### What you will do:
Pick out every line in the entries below that contains the word "height", and copy each of those lines.

### Records supplied:
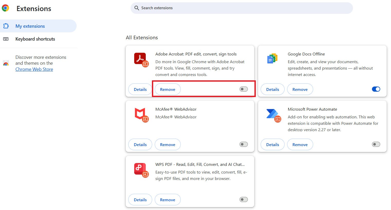Remove the Adobe Acrobat extension
This screenshot has height=210, width=391.
point(167,89)
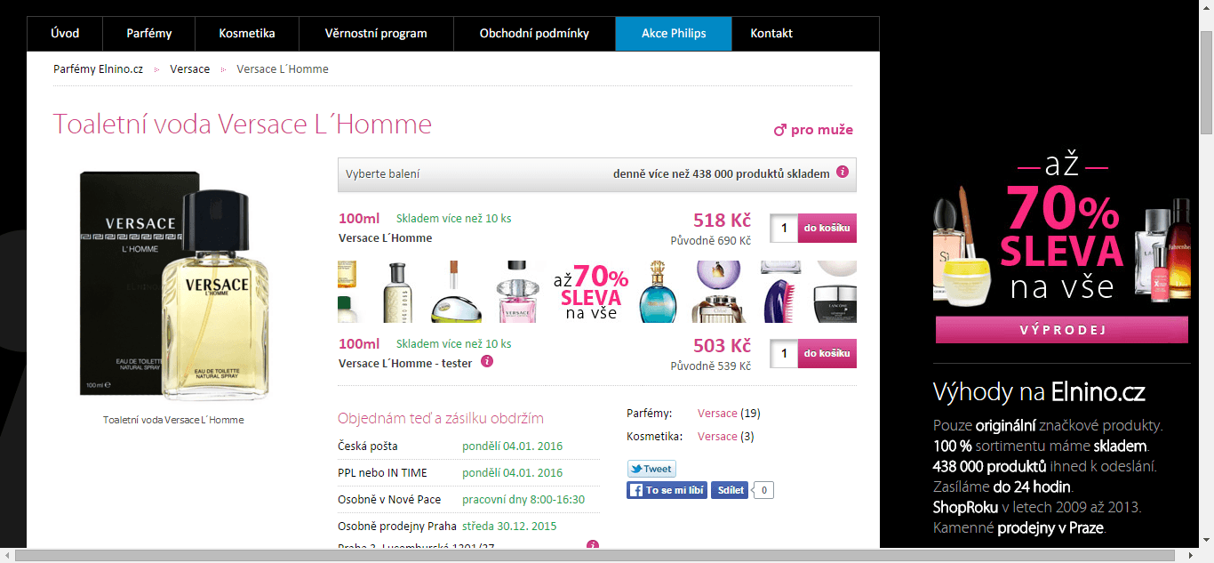1214x563 pixels.
Task: Click the pink VÝPRODEJ sale button
Action: 1061,330
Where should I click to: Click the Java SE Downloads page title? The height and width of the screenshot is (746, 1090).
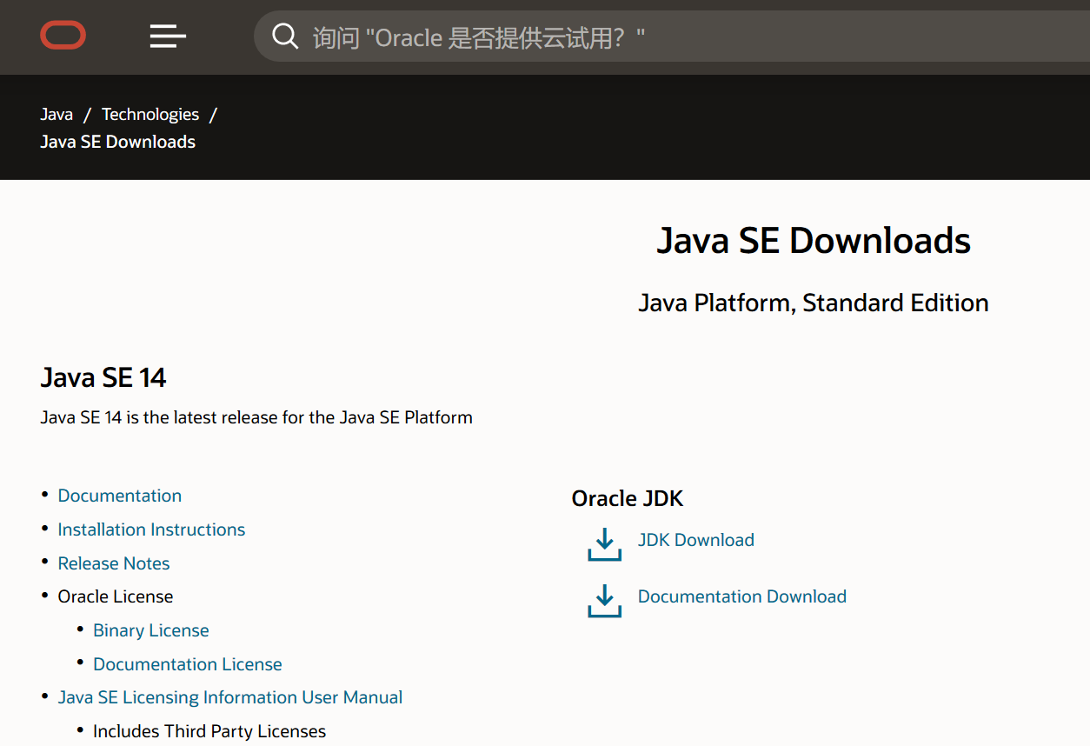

### Output below:
This screenshot has height=210, width=391.
Where should I click to: Click the Java SE Downloads page title? The height and width of the screenshot is (746, 1090).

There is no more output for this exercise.